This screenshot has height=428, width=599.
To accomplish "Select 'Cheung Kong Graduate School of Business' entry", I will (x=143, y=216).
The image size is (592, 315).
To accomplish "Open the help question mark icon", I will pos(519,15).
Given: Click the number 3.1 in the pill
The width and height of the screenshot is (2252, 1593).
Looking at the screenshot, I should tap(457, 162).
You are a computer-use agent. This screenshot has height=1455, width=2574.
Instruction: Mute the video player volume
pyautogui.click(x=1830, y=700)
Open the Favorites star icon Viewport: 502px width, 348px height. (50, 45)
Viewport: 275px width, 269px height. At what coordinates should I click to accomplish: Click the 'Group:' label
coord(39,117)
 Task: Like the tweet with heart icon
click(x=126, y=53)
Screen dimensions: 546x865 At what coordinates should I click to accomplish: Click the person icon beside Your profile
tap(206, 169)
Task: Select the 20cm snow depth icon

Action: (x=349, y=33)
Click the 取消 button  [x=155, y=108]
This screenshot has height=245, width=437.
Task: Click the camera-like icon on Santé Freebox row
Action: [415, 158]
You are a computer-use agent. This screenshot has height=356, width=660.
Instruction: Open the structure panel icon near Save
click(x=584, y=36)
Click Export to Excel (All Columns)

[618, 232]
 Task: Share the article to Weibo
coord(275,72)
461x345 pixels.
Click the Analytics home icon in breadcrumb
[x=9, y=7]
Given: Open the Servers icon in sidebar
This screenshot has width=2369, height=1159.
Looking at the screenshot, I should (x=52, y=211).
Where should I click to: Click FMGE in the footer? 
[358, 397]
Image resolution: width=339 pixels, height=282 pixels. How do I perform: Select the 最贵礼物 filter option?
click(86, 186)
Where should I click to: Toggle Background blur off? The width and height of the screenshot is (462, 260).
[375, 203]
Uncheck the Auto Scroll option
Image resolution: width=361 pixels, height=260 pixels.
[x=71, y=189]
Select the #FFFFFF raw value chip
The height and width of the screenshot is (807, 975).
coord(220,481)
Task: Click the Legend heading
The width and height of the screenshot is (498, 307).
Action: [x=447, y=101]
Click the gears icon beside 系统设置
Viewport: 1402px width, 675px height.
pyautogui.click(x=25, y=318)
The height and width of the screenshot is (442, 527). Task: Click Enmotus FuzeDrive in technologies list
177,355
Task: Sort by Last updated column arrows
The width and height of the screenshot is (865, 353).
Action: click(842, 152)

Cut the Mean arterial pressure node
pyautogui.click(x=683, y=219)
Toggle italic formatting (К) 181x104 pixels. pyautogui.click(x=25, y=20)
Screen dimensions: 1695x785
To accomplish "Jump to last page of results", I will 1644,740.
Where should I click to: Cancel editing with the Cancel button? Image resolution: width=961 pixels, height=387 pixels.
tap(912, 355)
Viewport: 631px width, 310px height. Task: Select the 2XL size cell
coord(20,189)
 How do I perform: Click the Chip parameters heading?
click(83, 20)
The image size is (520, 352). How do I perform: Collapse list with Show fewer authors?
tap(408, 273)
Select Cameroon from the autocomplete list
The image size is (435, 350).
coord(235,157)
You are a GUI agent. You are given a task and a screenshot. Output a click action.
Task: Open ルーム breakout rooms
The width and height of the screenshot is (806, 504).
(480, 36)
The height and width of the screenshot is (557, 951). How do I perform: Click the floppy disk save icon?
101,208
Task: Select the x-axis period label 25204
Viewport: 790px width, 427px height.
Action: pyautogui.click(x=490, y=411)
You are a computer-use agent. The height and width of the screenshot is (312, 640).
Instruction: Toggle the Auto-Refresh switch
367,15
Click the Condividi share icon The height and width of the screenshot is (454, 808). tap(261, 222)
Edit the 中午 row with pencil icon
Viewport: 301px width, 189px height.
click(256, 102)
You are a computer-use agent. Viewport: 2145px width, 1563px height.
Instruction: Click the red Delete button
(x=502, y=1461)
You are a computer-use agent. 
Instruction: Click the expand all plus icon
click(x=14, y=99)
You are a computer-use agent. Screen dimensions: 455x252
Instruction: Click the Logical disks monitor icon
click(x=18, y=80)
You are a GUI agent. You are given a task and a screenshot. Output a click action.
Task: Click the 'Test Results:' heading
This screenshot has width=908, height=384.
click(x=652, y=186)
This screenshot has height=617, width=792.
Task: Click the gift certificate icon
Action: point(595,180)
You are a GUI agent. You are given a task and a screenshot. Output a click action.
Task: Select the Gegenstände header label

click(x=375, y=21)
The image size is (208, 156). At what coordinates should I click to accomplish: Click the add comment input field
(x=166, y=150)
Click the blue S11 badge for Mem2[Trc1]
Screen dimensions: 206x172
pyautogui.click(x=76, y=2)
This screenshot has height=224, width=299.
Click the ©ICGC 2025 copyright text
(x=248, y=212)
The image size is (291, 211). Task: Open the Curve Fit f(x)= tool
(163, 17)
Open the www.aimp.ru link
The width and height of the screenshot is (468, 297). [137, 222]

####################

| REQUEST |
Count the lines in the rows above that contain the string "option", treating case as significant, and give only the number.

| OUTPUT OF THE TASK |
2